Pure visible gold in a hydrothermal quartz vein from California. Most gold is of a hydrothermal origin. Image from: James St. John, Wikipedia, .

Hydrothermal circulation cells: In such a cell water seeps down into crust, through the rocks, gets heated and rises. On the descent path where temperature increases mineral solubility will increase, and more soluble mineral material will be selectively leached/altered from the rock the fluid passes through. During temperature decrease along the ascent path, the opposite will happen. Most of this transport appears to be along fractures. The circulation can be driven by topography or by a shallow heat source (usually magma bodies).
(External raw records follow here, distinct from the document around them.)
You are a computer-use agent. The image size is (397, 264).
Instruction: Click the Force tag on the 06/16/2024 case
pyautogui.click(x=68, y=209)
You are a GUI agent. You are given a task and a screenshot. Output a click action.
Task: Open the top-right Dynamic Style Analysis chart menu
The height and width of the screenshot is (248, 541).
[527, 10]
A much slower fluid flow path is through the bulk of the rock (through grain boundaries and microcracks).

Schematic image of hydrothermal circulation cell beneath Lassen Peak in California that results in surface hot springs. The fluids are primarily moving along a host of fractures in the rock. Image source:

Black smokers on oceanic spreading ridges are a spectacular surface example of such a hydrothermal circulation cell. USGS site with more information and photos of black smokers.

Chemosynthesis and associated biotic communities.
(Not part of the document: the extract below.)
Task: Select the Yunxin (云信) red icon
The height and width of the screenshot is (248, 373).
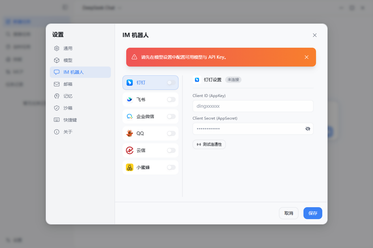Action: coord(130,150)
U-Tube video on submarine hot springs from Woodshole Oceanographic Institute.


Mammoth Springs, Yellowstone hotspot: This is a more obvious surface manifestation of a hydrothermal circulation system, where hydrothermal deposits have built up. In this case the mineral is carbonate. Note the distinct lips that grow up forming dams for the blue pools. What causes the build up as this specific spot? As the water spills over this lip carbon dioxide can escape from it, which cause a reduction in pH, which in turn promotes carbonate precipitation. Hot volcanic rocks or magma at depth, part of the caldera system that makes up Yellowstone, drives this and several other geyser fields.
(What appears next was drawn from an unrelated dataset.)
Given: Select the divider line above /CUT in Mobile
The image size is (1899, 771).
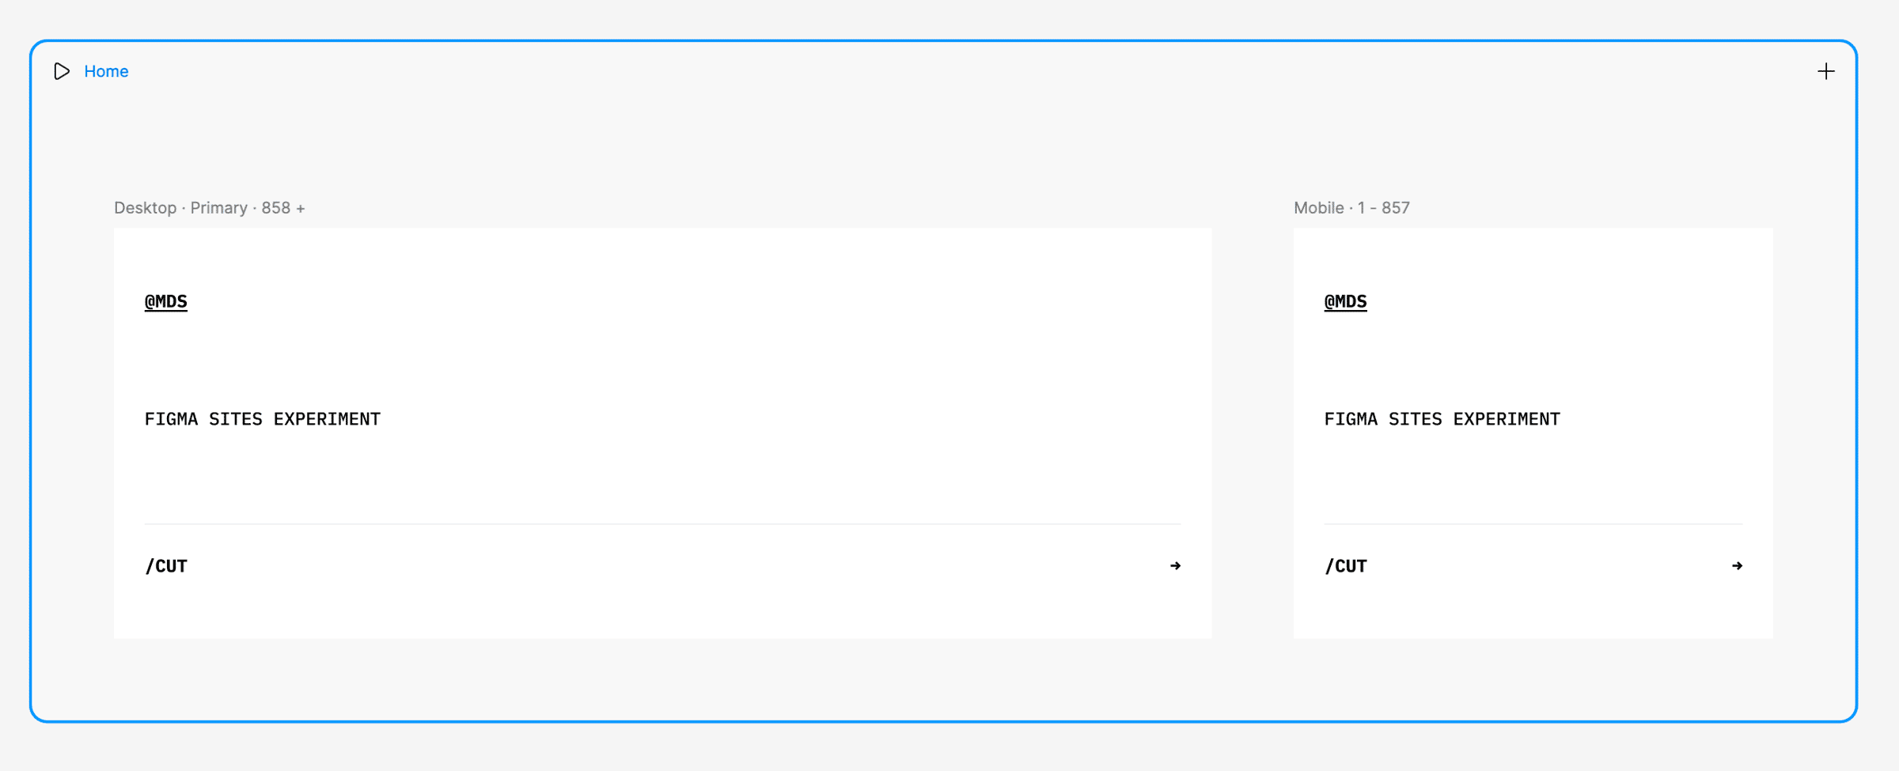Looking at the screenshot, I should (x=1533, y=523).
Veins in cores from the basement rocks of the Savannah River Plant in South Carolina. In these two cores you can see two different vein complexes cutting the rock. To the left the white and green material obliquely cutting the core is quartz and epidote the precipitated in the fractures when they opened up. If you look carefully you can see how the quartz is in the interior, and the epidote (the distinctive green mineral) tends to be on the exterior of the vein suggesting an evolution of the fluids moving through these cracks. You can also see that multiple cracks exist suggesting this complex opened up and sealed with hydryothermal precipitates several time. In the core to the right you see pink zeolite crystals in the vein that point inwards to the void which is still left. Note how this vein is discordant to the layering in the enclosing gneiss. Zeolites are hydrothermal index minerals with a complex chemistry and provide information as to the conditions of formation. They also have useful industrial filtering properties.

Hydrothermal breccia in Baraboo quartzite of Wisconsin. The reddish angular pieces are broken up quartzite (metamorphosed sandstone). Out of hot waters between the breccia clasts quartz has precipitated. Three pockets of quartz crystals can be seen. This is where not enough mineral matter precipitated to entirely fill in the void space. Fuids under pressure can aid the fracturing process and may have contributed to the formation of the breccia in the first place.

What causes mineral precipitation in hot waters circulating in a geologic setting?

Vertical zonation of a mineral assemblage in a hydrothermal deposits due to temperature gradient.

What are common minerals in veins?

In what settings would you expect in hydrothermal activity and associated rocks to be common?

Hydrothermal activity, open systems and the rock cycle.